L’Europa è invece il regno dell’indecisione, dei litigi, dei bizantinismi, della lentezza e dei mezzi interventi. Così anche la granitica Germania, che sulla carta ha molto più spazio nel bilancio pubblico degli Stati Uniti per intervenire a sostegno di famiglie e imprese (con un debito pre-crisi al 59%), in Borsa si riprende meno velocemente. Per quanto più rallentato, il recupero del Dax di Francoforte resta tuttavia superiore rispetto a quello delle altre Borse del Continente. Anche perché, in base alle stime contenute nel Fiscal Monitor del Fondo monetario internazionale, Berlino ha messo in campo misure dirette pari al 4,4% del Pil: non saranno le risorse liberate da Washington (6,9% della ricchezza nazionale Usa), ma valgono in termini relativi pur sempre quasi quattro volte l’1,2% degli interventi di Roma e Madrid.
In Europa il vero problema sta in effetti nei Paesi più deboli e più indebitati: la Spagna (che post-Covid avrà un debito al 113% del Pil secondo l’Fmi) e l’Italia (che potrebbe arrivare al 155% del Pil dal 135% pre-virus). Il mercato sta penalizzando questi Paesi sui titoli di Stato, con spread che si allargano nonostante i forti interventi della Bce. Li sta penalizzando sul fronte delle emissioni di obbligazioni aziendali (si veda articolo sotto). E anche sul fronte delle Borse: sono quelle cadute di più dai massimi ai minimi (-41% Milano e -39% Madrid) e ora sono quelle che si stanno riprendendo meno. Tanto che da febbraio hanno ancora un passivo rispettivamente del 33% e del 32%.
Lo spread dei settori
Lo stesso discorso si può fare sui vari settori: il mercato distingue tra quelli che si riprenderanno meglio e peggio dalla crisi. Come dimostra l’andamento del Nasdaq (che ormai ha recuperato buona parte del terreno perso), i titoli tecnologici sono quelli che promettono meglio. Anche perché – in questa fase di lockdown – la tecnologia ha avuto un boom di utilizzo. Così, se si guardano le quotazioni in Borsa – secondo i calcoli di Ubs – i titoli tecnologici a livello mondiale viaggiano su valori che sarebbero coerenti con una crescita economica globale nel 2020 del 3%.
Le azioni del settore industriale scontano invece una discesa del Pil mondiale dello 0,8%, ma sono le uniche a inglobare nei propri prezzi una recessione.
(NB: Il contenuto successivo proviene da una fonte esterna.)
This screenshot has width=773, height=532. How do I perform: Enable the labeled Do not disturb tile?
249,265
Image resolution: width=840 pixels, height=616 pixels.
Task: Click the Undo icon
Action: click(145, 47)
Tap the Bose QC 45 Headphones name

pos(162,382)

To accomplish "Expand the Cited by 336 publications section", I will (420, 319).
Presi nel complesso, i valori attuali dell’indice Msci World indicherebbero una crescita mondiale dell’1,1% quest’anno e del 2,4% il prossimo. È vero che a fine gennaio, prima cioè del contagio globale, gli stessi livelli raggiunti dall’indice globale proiettavano la crescita 2020 addirittura al 5,2%, mentre nel momento di maggior pressione (il 23 marzo secondo Ubs) lasciavano al contrario presagire una correzione ben più pesante del 2,7 per cento.
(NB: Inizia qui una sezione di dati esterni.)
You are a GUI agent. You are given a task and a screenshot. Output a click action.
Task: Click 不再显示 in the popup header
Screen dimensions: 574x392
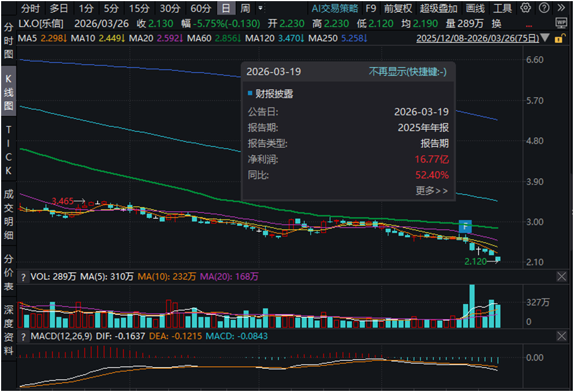[407, 72]
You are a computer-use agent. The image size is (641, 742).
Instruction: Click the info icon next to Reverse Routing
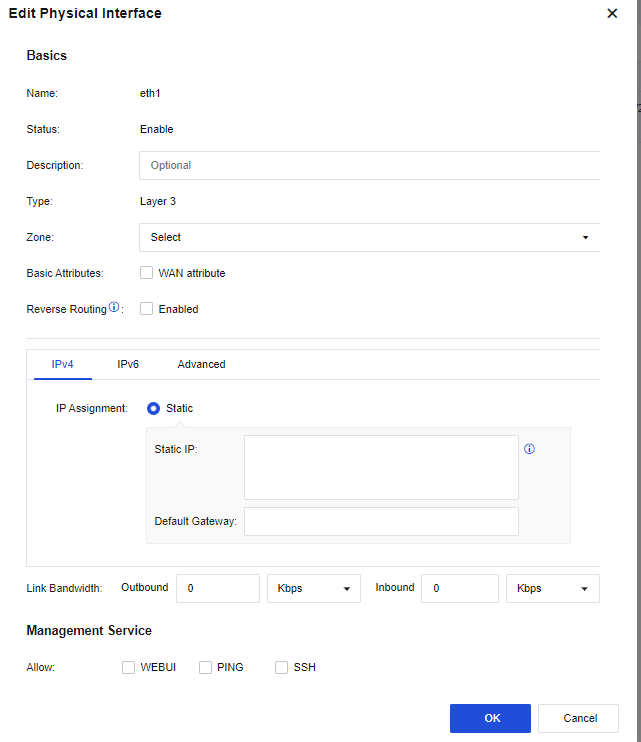(114, 308)
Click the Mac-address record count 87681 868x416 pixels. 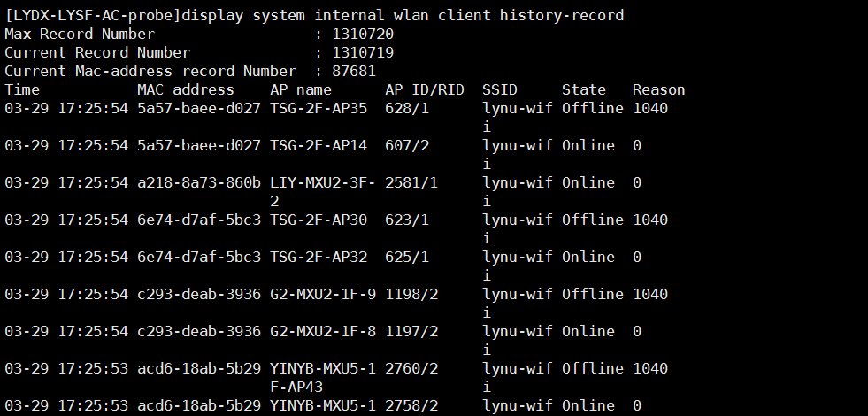point(354,71)
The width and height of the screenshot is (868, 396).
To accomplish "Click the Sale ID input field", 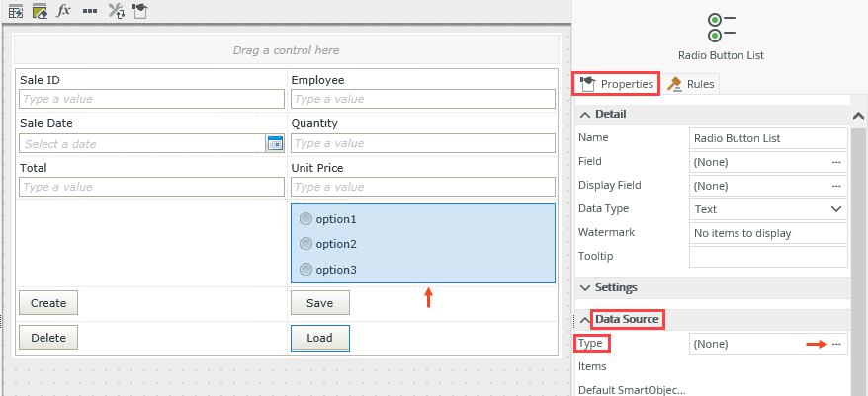I will [151, 99].
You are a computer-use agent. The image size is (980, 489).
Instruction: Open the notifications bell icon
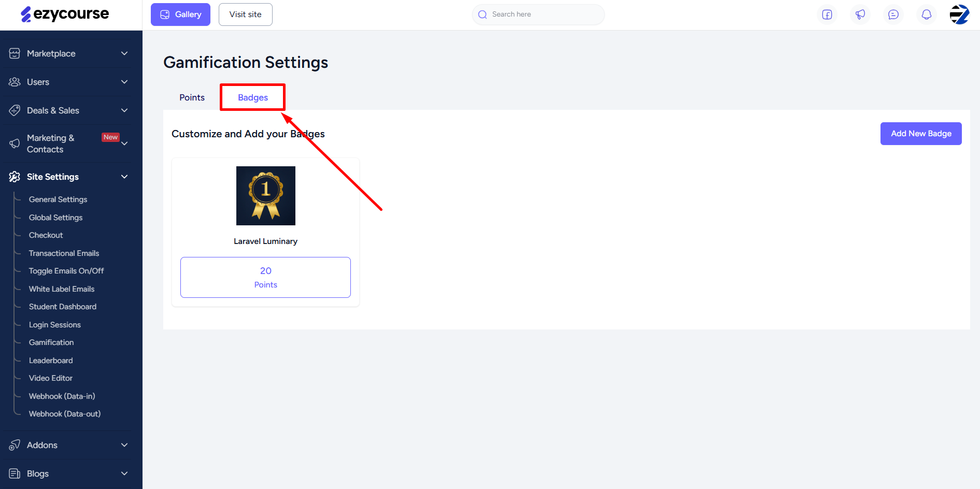pyautogui.click(x=927, y=15)
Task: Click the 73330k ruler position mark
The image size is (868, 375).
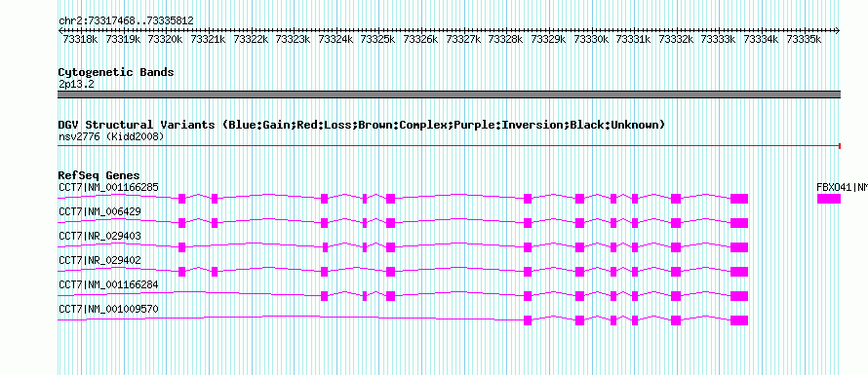Action: [x=591, y=39]
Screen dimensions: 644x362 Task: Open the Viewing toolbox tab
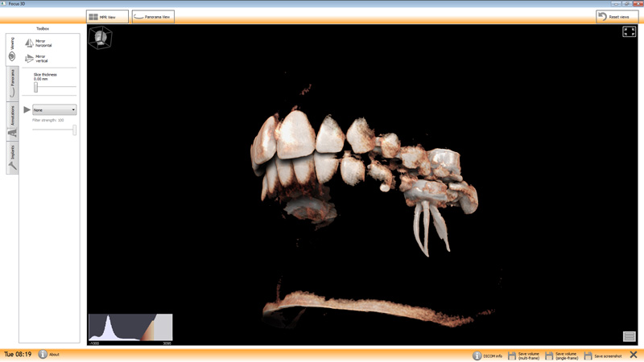12,49
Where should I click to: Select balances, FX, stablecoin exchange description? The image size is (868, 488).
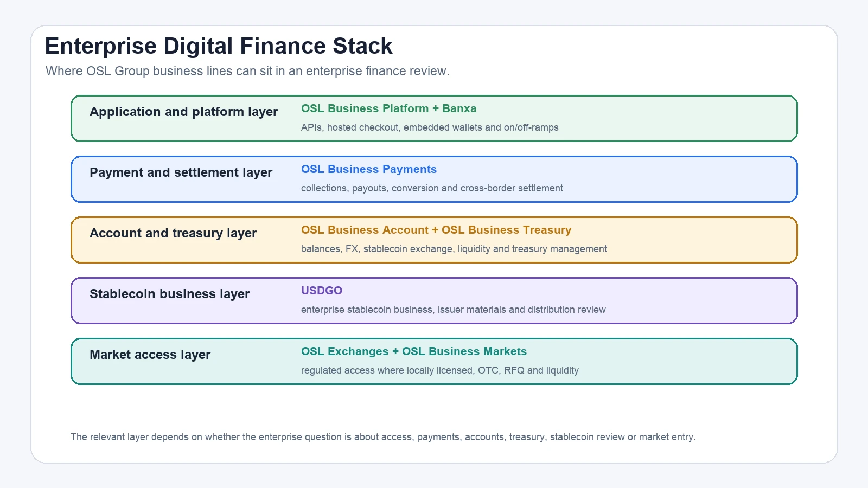pyautogui.click(x=454, y=249)
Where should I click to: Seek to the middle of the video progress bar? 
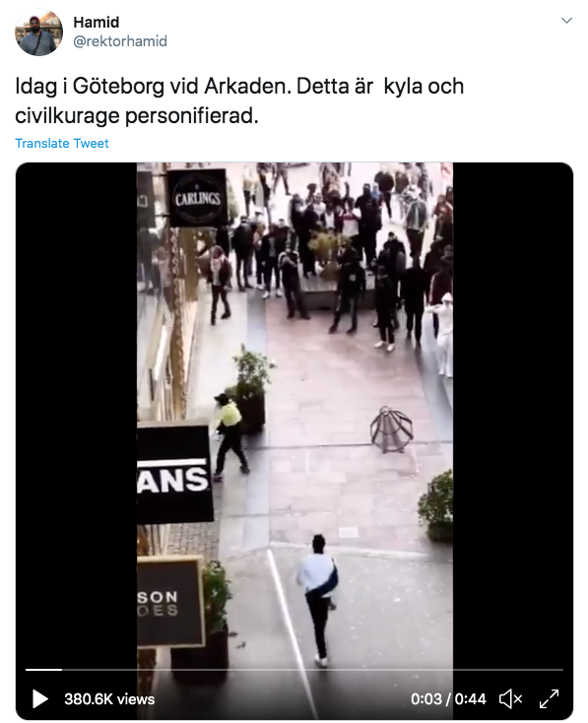(294, 670)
È però altrettanto evidente che i livelli impliciti scontati dalle Borse dopo questa parziale ripresa sono decisamente superiori alle proiezioni delle principali case di investimento e a quelle appena rilasciate dal Fmi, che teme una recessione globale senza precedenti del 3%. Troppo ottimismo in Borsa, o troppo pessimismo tra gli economisti? Non sono pochi quelli che pensano che sia la Borsa ad esagerare. Ma una risposta si potrà avere solo in futuro.